Throughout her career, Mattea has explored music’s most basic human essence, delivered with beauty by an unmistakable voice. From “Christmas Collage,” an innovative, insightful medley of traditional carols, to the supple gospel call-and-response of “Baby King” and the dramatic “Mary Did You Know?,” Mattea’s “Songs and the Season” program displays her natural flexibility and hard-won artistic integrity. Her Christmas concerts are, she says, “more about the spiritual side of Christmas, and not so much about the holiday.”
Mattea’s sold-out performance at Carnegie Hall will bring both joy and reverence to this season of celebration.
Born and raised in Cross Lanes, just 10 minutes from downtown Charleston, Mattea moved to Nashville, TN to begin a country music singing career. She made a name for herself in mainstream country in the late 1980s and early 90s with a string of hits, including “Eighteen Wheels and a Dozen Roses” and “Where’ve You Been.”

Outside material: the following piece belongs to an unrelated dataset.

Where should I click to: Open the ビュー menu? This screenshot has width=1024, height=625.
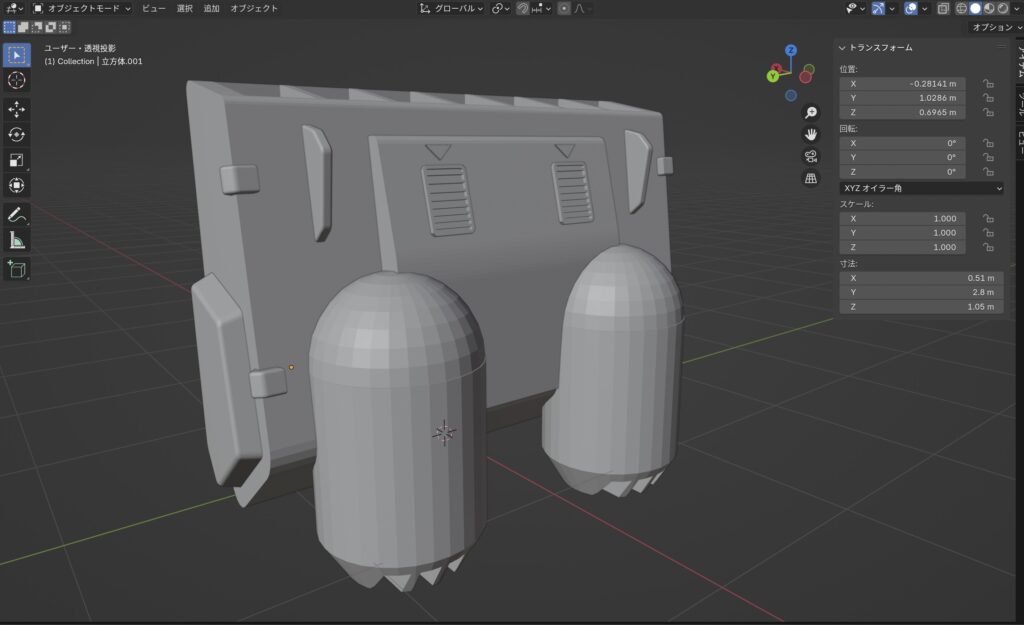click(x=154, y=8)
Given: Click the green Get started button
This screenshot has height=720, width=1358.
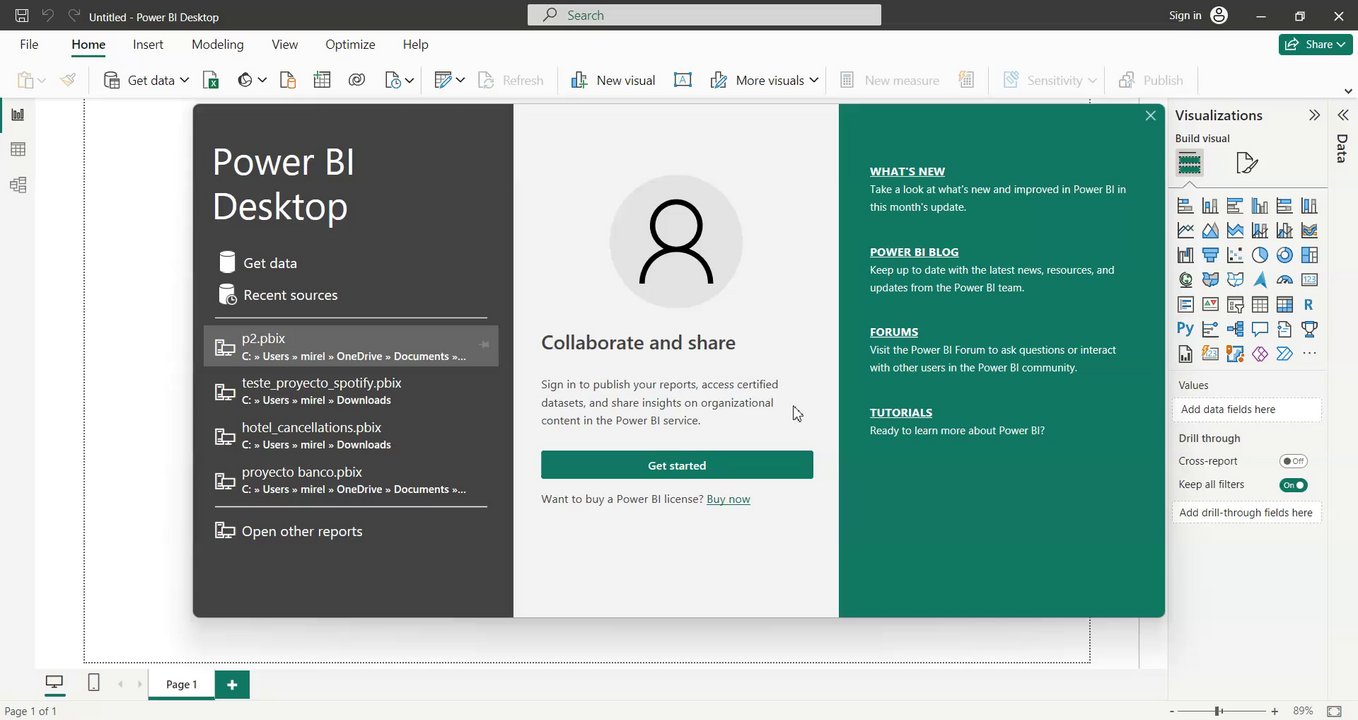Looking at the screenshot, I should [x=677, y=465].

After nearly 30 years of commercial success, which included earning a West Virginia Music Hall of Fame award, Mattea came around to singing from her roots of Appalachian traditional folk music pretty late in her career. Her Grammy nominated “Coal” album, released in 2008, followed up four years later with “Calling Me Home,” was a 180-degree about-face from the songs she’d sung before.
Referring to herself as a “recovering country music star,” she explains,”I feel like these last two albums are part of what I’m supposed to be doing. I grew up in West Virginia, where both my grandfathers had been coal miners, and the more I listened, the more this music rang true to me.”

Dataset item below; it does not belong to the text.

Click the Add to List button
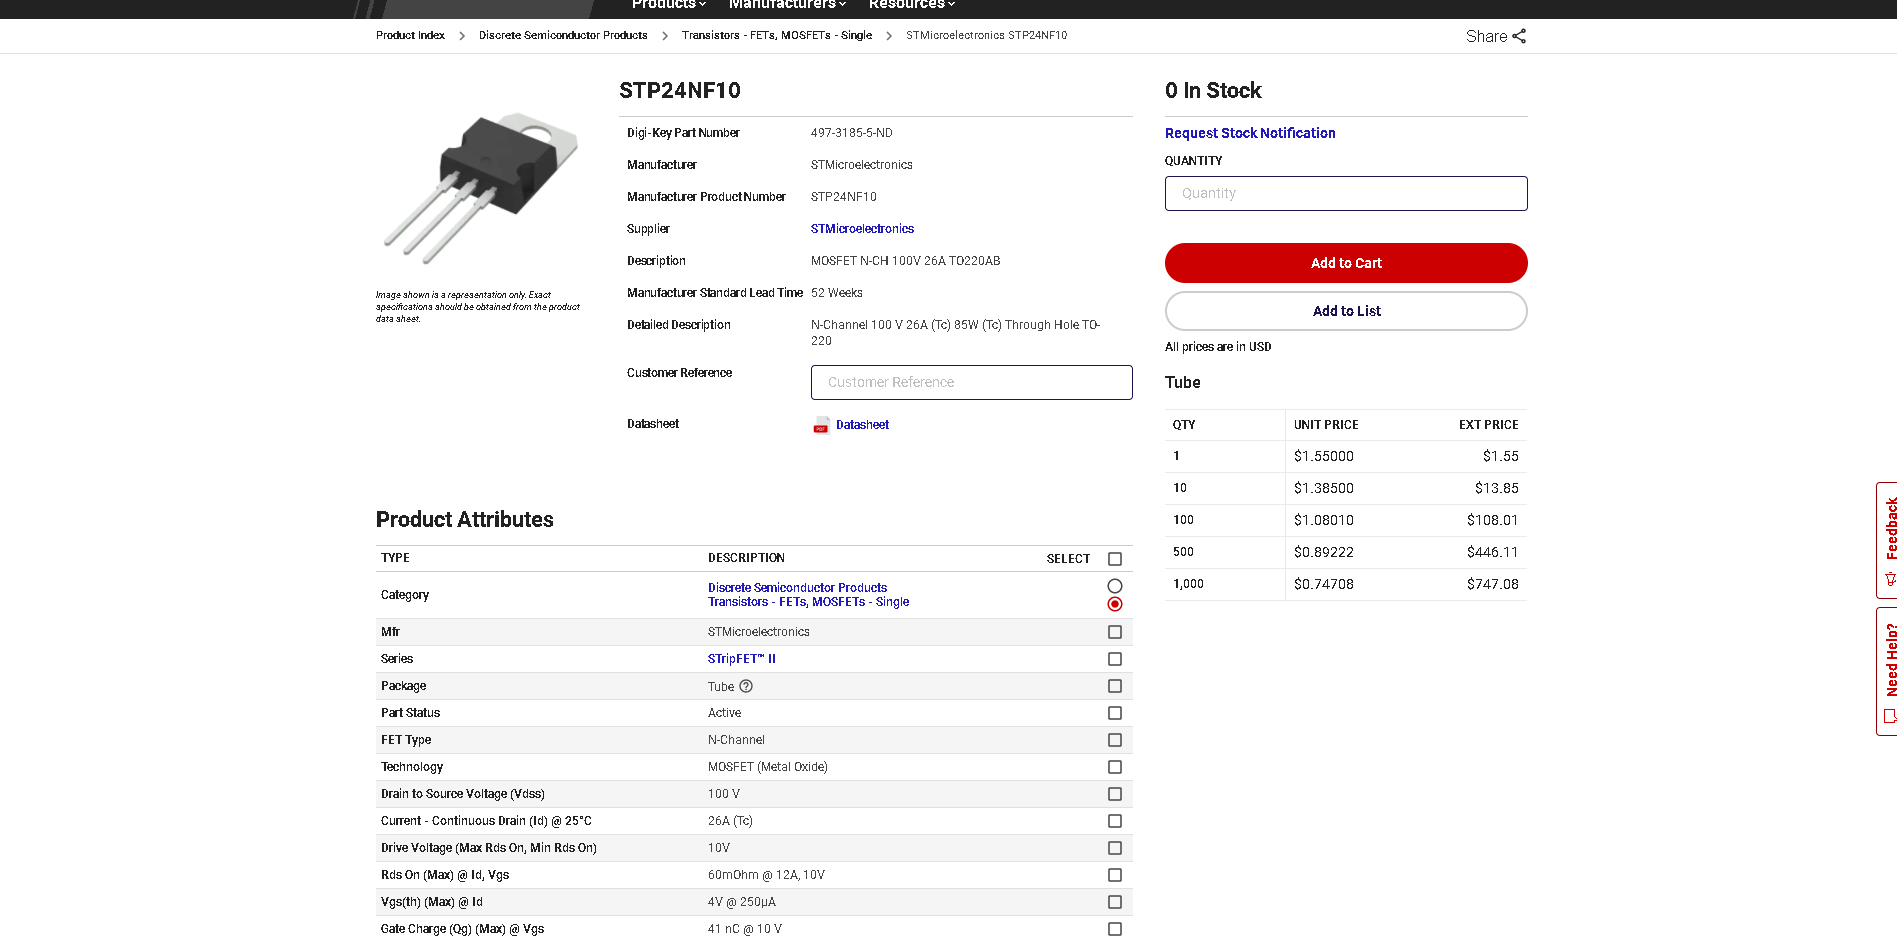 tap(1346, 311)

Given her love of those kinds of songs – folk songs, really, that tell a human story – it should come as no surprise that Mattea would be drawn to the songs of Appalachia.
In June of 2011, Mattea was one of several speakers at the Blair Mountain March to stop mountaintop removal. Her songs now speak to coal and environmental issues reflecting the deep ambivalence with which many people in southern Appalachia now regard their greatest natural resource – coal. Mattea’s music is now fully tied to the “reluctant activism” that has tugged at her heart for nearly 20 years.
Married to songwriter and singer Jon Vezner for over 25 years, she resides in Nashville, TN.